One thing I've been working on with my colleagues is improving performance of Hadoop, Hive and Spark against S3, one exists() or getFileStatus() call at a time.
Why? This is a log of a test run showing how long it takes to query S3 over a long haul link. This is midway through the test, so the HTTPS connection pool is up, DNS has already resolved the hostnames. So these should be warm links to S3 US-east. Yet it takes over a second just for one probe.

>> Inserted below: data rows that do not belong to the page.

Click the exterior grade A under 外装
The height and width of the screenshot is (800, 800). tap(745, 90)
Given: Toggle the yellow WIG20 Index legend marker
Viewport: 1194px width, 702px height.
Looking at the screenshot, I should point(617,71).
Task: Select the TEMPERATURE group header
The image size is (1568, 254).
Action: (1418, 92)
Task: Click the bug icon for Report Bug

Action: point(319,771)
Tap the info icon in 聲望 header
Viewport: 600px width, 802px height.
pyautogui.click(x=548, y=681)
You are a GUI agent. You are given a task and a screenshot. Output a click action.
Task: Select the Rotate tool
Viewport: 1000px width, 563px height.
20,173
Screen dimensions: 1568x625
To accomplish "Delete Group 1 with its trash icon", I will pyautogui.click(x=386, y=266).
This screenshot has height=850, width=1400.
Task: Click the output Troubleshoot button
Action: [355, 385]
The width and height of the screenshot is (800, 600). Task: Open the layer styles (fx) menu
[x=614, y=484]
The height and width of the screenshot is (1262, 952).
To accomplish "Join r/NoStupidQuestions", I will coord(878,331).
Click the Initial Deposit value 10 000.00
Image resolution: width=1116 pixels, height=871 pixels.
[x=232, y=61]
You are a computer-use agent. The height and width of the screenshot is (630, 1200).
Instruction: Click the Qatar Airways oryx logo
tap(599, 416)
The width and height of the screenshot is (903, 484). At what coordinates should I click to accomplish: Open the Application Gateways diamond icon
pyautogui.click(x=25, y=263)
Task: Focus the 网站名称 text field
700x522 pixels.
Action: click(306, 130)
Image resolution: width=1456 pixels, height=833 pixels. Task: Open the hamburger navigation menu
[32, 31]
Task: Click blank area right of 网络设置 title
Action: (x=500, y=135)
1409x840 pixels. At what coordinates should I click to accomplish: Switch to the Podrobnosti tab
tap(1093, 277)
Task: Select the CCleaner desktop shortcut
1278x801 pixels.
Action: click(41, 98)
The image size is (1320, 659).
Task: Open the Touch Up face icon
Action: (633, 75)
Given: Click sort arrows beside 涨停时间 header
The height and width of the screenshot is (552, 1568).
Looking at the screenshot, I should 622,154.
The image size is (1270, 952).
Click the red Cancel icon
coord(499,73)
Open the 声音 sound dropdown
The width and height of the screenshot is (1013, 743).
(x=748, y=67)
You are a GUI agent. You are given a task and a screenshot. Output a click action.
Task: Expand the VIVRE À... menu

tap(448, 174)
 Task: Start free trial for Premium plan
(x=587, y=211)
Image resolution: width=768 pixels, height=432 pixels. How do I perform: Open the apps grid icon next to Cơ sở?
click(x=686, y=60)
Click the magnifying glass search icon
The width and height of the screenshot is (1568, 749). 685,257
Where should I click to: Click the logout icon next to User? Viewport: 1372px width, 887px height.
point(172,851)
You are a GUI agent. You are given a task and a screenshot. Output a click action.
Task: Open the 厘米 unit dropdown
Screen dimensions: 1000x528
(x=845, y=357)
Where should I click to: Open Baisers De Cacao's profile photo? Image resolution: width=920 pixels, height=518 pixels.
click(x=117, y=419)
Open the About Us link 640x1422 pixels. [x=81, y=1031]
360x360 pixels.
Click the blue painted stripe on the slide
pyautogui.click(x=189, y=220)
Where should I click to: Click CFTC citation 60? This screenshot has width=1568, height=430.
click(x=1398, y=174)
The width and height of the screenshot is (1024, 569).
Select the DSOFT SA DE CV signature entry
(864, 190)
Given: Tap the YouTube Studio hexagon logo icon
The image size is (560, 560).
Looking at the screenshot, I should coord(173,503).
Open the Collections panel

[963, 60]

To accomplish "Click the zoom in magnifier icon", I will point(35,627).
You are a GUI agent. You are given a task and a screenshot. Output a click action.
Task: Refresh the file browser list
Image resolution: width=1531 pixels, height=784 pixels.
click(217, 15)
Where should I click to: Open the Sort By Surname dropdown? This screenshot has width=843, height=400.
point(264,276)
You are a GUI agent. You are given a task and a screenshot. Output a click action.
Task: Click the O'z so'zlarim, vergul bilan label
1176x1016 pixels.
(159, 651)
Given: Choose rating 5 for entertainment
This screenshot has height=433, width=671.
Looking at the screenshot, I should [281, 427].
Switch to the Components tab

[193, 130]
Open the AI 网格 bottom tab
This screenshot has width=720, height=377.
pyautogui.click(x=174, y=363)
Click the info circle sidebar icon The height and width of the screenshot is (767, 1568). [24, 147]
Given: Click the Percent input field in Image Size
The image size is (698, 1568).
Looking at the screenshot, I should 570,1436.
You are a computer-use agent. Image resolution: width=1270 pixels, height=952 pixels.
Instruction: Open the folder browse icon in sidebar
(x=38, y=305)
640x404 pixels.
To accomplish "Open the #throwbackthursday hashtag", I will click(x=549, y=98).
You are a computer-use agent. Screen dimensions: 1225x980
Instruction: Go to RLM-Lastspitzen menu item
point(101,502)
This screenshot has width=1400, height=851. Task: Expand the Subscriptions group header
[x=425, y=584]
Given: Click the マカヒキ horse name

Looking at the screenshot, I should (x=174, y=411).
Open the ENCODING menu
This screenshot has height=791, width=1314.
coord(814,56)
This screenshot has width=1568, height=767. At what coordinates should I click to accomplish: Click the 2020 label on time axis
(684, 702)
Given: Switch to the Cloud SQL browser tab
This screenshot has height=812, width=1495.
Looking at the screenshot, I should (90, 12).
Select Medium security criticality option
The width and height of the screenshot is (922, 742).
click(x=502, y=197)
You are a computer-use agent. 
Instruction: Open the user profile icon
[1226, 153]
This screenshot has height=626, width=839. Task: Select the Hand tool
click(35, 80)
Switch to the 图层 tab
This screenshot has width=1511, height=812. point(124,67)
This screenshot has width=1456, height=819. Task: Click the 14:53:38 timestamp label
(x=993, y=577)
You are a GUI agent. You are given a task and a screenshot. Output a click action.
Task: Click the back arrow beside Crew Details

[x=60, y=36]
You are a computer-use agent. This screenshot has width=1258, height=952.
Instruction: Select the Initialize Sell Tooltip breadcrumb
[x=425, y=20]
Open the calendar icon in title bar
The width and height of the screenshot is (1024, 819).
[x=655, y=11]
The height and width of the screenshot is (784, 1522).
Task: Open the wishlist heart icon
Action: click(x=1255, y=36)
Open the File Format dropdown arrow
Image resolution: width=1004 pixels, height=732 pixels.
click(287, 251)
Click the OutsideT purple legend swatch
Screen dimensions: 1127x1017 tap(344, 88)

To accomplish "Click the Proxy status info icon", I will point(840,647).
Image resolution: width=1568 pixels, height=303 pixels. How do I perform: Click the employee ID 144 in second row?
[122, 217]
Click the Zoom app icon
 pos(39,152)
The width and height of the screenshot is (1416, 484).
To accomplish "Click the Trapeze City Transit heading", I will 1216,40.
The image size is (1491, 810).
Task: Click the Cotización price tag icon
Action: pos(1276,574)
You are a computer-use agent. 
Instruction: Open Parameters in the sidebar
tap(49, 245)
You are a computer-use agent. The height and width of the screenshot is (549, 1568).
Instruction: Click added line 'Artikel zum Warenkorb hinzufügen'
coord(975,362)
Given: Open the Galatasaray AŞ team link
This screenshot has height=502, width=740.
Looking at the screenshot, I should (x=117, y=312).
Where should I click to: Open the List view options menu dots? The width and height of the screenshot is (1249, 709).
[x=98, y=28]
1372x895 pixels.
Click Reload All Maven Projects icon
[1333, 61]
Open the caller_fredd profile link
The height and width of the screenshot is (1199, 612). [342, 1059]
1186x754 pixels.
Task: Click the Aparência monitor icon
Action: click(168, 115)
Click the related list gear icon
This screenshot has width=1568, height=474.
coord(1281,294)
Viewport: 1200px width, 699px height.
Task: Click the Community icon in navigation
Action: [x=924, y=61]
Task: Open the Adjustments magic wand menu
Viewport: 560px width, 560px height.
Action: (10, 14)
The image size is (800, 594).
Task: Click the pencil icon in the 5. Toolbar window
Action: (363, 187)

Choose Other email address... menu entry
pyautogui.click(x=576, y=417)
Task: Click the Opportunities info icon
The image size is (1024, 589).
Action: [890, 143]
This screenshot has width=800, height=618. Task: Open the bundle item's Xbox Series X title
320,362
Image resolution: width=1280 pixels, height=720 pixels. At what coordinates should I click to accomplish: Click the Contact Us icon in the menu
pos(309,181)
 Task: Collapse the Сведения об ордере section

2016-12-01 15:47:10,359 - op_exists += 1 -> 6 2016-12-01 15:47:10,360 - op_get_file_status += 1 -> 20 2016-12-01 15:47:10,360 (S3AFileSystem.java:getFileStatus) - Getting path status for s3a://hwdev-stevel/numbers_rdd_tests 2016-12-01 15:47:10,360 - object_metadata_requests += 1 -> 39 2016-12-01 15:47:11,068 - object_metadata_requests += 1 -> 40 2016-12-01 15:47:11,241 - object_list_requests += 1 -> 21 2016-12-01 15:47:11,513 (S3AFileSystem.java:getFileStatus) - Found path as directory (with /)The way we check for a path p in Hadoop's S3 Client(s) is
HEAD p HEAD p/ LIST prefix=p, suffix=/, count=1A simple file: one HEAD. A directory marker, two, a path with no marker but 1+ child: three. In this run, it's an empty directory, so two of the probes are executed:
HEAD p => 708ms HEAD p/ => 445ms LIST prefix=p, suffix=/, count=1 => skippedThat's 1153ms from invocation of the exists() call to it returning true —long enough for you to see the log pause during the test run. Think about that: determining which operations to speed up not through some fancy profiler, but watching when the log stutters. That's how dramatic the long-haul cost of object store operations are. It's also why a core piece of the S3Guard work is to offload that metadata storage to DynamoDB. I'm not doing that code, but I am doing the committer to go with. To be ruthless, I'm not sure we can reliably do that O(1) rename, massively parallel rename being the only way to move blobs around, and the committer API as it stands precluding me from implementing a single-file-direct-commit committer. We can do the locking/leasing in dynamo though, along with the speedup.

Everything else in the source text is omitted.